Before the second prospectus meeting on the following Friday could take place, we got a third email saying that (I will never forget the phrase) ‘out of an abundance of caution’ the second prospectus meeting would occur only on Zoom. No more in-your-face presentations or discussions would occur.
Just after this last email landed, one of my youngest colleagues came into my office, angry. I cannot remember his exact words, but it was along the lines of ‘what the hell are we doing?’
I said ‘I guess we have decided to abandon Bayes Rule’ and he said ‘yea, that’s fair’.
I’m going to now tell my faithful readers about Bayes Rule, because otherwise you cannot understand what an absolute abrogation of our duties as academic economists it was for that second meeting to be moved to Zoom.
The Reverend Thomas Bayes (1701-1761) was the English minister and mathematician who was, so far as we know, first to codify a rule for updating one’s beliefs about anything uncertain in the face of new information. His Bayes Rule, or Bayes Theorem, is absolutely essential to Economics and any other science that studies decision-making under uncertainty. Very few of the economists in the world do not teach some version of Bayes Rule in any reasonably advanced class. I taught it in my Political Economy class because it is central to understanding how people update their views of political candidates during the course of an election campaign. Decision theorists use it, management gurus use it, psychologists use it, statisticians use it.
And, without dragging you into the weeds with me, I can assure you that the only Bayes-rule-consistent decision that could possibly emerge from our learning about the person who had the negative Covid test would have been – ‘Next Friday’s Prospectus Meeting will be back in person and in the same room’.

---+---

### TASK TO COMPLETE
Resume the account of the prospectus meeting moved to Zoom and of Bayes Rule, starting right after its final sentence. The listing that comes next has nothing to do with this work.

### INPUT DATA
---+---

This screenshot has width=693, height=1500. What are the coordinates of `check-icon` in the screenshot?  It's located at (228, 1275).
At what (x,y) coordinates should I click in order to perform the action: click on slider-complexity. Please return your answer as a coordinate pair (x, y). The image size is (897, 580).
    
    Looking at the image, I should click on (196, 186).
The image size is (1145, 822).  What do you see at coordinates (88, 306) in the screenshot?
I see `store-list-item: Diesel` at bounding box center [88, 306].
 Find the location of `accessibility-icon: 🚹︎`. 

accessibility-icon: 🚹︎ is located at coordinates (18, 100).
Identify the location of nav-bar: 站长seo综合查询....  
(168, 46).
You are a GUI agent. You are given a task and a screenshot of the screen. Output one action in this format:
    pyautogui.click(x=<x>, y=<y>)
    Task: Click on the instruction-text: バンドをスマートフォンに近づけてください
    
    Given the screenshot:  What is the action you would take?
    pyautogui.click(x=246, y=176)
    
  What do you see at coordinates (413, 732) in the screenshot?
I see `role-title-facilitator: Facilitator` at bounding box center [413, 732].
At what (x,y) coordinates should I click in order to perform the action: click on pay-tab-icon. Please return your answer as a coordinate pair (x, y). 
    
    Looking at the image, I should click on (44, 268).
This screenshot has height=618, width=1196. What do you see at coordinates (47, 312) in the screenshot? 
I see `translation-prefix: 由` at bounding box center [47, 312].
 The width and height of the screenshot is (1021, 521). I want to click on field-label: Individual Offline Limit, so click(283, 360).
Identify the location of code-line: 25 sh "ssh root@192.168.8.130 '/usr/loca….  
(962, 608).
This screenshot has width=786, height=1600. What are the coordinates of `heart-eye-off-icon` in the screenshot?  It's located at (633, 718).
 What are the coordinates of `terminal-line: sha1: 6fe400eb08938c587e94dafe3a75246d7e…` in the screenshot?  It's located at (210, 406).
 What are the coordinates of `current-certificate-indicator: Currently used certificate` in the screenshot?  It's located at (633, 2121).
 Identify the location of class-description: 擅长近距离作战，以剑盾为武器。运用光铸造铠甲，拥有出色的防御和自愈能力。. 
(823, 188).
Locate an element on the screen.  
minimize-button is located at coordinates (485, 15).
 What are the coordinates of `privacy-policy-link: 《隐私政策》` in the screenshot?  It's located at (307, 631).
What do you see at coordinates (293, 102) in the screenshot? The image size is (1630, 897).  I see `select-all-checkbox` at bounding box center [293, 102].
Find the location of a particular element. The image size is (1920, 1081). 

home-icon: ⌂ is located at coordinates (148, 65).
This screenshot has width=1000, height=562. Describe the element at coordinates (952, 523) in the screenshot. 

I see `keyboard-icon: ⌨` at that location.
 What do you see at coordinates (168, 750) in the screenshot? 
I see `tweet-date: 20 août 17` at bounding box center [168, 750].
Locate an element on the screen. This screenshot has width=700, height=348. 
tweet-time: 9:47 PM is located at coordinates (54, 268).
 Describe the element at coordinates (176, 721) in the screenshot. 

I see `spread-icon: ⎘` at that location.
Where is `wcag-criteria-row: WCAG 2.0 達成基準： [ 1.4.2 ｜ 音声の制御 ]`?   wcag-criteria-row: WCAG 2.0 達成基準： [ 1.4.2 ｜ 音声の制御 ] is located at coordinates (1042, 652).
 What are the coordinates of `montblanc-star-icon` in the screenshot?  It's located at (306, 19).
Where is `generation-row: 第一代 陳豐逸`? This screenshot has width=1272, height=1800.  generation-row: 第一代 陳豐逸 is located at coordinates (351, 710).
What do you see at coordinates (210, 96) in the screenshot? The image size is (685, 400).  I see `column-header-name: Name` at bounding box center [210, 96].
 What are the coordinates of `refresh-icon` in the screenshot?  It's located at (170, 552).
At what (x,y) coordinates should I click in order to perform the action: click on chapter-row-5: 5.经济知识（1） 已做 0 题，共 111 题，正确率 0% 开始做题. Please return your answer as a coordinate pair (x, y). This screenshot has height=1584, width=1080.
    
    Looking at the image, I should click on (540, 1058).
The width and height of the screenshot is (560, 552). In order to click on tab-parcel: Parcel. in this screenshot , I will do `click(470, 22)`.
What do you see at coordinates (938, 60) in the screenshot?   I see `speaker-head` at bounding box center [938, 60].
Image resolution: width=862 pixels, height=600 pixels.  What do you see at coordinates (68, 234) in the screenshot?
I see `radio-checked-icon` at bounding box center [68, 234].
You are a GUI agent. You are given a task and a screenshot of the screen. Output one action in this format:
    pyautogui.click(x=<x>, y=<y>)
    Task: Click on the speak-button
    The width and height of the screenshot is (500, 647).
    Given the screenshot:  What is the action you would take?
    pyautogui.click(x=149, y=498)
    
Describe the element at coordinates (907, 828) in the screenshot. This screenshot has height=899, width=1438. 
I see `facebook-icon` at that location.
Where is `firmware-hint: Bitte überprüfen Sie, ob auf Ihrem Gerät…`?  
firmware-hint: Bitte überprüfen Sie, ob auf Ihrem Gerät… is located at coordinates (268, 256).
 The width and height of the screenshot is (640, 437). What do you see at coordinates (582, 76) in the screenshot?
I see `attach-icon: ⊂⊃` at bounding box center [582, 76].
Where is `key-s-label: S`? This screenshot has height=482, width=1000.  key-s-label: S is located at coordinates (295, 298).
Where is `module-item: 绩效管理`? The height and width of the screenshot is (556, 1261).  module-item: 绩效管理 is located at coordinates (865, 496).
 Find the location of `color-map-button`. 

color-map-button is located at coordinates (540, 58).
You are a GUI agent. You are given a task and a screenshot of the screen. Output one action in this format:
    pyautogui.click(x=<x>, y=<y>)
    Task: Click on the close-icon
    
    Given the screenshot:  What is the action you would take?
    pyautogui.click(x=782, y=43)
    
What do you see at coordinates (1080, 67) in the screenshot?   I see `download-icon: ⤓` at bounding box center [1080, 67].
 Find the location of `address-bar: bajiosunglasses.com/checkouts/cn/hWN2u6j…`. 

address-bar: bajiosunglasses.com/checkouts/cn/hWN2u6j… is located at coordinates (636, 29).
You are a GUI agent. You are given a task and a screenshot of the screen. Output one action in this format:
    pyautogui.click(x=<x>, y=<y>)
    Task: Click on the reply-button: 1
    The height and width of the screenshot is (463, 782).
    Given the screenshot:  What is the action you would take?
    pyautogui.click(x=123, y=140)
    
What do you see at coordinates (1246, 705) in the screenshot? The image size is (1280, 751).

---+---

### RESULT
Indeed, it is really common sense. All we had learned between the two meeting dates was that one person at the first meeting had tested negative for Covid. Not a reason to do anything different. None.
Had I set this scenario as a question on an exam, asking students ‘Under what conditions should the second meeting be held?’, any student who answered ‘Only on Zoom’ would have gotten an F.
But it was my Department that earned an F. And that includes me.
I have no idea who made the decision to move to Zoom, it was certainly not the administrator who was given the task of sending the email.
I did not try to find out, and I did not march into that person’s office, whoever it was, and ask them ‘What the Hell is wrong with you?’
One very simple, almost costless thing I could have done is Reply All to that stupid third email, saying ‘So I assume we will no longer teach Bayes Rule in any of our classes?’
The young colleague who came into my office understood that, every other economist in the Dept would have, also.
But I did not do even that small thing.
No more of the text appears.